The smartwatch components need to be small, but the battery life does not, according to energy-drained consumers.

At the same time, they require more than the monochrome display of the Pebble Steel and the original Pebble watches, which eked out a respectable 3-4 and 5-7 day battery life.

This impossible task may be why Tim Cook and company reportedly faced battery woes early on with the iWatch and still hasn't overcome them completely.

Wireless battery charger

At least when the iWatch battery dies, there may be a cool way to recharge the device thanks to wireless charging technology.

Apple has reportedly called upon a wireless charging coil supplier in China to send samples of its technology so that it can implement it into the iWatch.

Apple iWatch
Certain iWatch apps could drain the battery quickly

The iWatch could therefore wirelessly charge through magnetic induction, a method similar to the Qi-compatible Moto 360 smartwatch.

The Moto 360 wireless charging cradle is rather slick, perfect for a nightstand. It could even come with the iWatch, sort of like the first iPhone included a dock in the box initially.

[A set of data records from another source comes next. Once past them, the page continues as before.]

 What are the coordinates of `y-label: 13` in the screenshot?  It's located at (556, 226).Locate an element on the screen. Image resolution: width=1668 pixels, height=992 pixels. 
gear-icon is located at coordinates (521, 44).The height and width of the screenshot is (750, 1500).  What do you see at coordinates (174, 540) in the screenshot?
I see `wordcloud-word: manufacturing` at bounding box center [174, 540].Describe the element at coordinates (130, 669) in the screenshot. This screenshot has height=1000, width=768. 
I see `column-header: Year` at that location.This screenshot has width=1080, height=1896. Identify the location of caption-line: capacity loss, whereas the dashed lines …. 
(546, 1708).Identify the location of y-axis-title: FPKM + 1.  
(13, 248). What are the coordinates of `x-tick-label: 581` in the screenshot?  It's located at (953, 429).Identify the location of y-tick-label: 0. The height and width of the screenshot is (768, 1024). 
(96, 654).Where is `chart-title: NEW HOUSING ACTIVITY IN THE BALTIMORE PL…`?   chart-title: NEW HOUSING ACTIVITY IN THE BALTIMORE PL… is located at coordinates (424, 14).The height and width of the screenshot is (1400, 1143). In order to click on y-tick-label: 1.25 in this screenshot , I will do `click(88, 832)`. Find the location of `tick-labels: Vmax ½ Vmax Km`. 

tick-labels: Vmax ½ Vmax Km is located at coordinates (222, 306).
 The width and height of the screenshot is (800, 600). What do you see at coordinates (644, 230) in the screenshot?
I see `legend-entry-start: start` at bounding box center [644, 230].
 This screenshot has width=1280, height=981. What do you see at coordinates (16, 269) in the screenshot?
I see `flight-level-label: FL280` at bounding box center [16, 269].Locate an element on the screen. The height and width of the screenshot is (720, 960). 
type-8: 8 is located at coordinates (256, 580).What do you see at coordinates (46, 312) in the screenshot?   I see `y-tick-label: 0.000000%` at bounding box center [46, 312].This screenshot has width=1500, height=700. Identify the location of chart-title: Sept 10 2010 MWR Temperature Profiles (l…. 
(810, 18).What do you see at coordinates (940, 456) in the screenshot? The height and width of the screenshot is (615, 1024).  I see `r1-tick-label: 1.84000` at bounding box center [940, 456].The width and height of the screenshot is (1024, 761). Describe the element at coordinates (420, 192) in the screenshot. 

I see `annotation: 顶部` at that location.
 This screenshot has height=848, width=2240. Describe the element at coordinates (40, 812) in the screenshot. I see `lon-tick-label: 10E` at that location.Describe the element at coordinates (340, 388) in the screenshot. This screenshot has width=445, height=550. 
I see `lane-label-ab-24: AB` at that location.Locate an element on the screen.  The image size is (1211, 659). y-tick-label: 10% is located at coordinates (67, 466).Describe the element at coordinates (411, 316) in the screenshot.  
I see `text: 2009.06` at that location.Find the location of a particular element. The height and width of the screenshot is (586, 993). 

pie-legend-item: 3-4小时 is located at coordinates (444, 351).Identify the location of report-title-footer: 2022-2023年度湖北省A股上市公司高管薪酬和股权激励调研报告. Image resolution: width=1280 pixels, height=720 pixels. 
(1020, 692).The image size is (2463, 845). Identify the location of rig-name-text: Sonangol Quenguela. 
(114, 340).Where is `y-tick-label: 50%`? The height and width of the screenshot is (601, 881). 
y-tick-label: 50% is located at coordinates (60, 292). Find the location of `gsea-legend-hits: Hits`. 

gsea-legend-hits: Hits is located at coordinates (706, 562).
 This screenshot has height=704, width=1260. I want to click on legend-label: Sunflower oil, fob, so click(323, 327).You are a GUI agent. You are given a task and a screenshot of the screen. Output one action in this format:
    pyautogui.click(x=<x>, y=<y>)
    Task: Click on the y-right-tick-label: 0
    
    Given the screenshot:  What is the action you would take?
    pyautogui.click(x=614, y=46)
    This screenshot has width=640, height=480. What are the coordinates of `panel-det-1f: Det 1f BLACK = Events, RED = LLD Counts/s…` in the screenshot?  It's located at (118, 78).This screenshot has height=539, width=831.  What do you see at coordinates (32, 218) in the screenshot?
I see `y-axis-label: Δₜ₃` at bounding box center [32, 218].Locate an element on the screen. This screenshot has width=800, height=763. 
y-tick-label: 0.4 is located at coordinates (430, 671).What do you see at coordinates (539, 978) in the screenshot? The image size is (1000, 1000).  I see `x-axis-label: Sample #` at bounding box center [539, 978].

Qi is quickly becoming the more popular wireless charging standard ahead of its rivals. That being said, Apple does like going with its own proprietary technology more often than not.


A lightning connector could also be an alternate way to charge the iWatch, but that may be a more difficult task if Apple is to make it waterproof or at least water resistant.

Smartwatches that can stand up to the elements are being demanded by consumers who want their "24/7 wearables" to be true to that term down to the second.

If the iWatch is like currently Android Wear watches, expect it to be splash proof up to IP67, which is rated for a depth of 1 meter (3.3 feet) for 30 minutes.

That's good for the shower and accidental submersions, but not exactly fit for dunking the iWatch in the swimming pool or taking it in the ocean. Not this first generation at least.


iWatch is likely to loosely follow the iOS 8 compatibility chart by working with new iPhones and iPads that contain newer Bluetooth antennas.

The battery-saving Bluetooth 4.0 Low Energy made its debut in the iPhone 4S, iPad 3 and iPad mini and can be found in all newer models.

It's the exact same lineup that can wirelessly sync with the Fitbit Force, Jawbone Up24 and NikeFuelBand SE.

The iPad 2, which can be upgraded to iOS 8, is the one exception to the chart. It may be left off of the iWatch compatibility list.

It may mean it's time to turn in that old iPhone 4 for an iPhone 6 or a price-reduced iPhone 5S when the new phones launch later this year.

Just don't expect any Android phone, new or old, to work with the iWatch. Android Wear can't connect to Apple's devices, and we expect Apple to return the favor.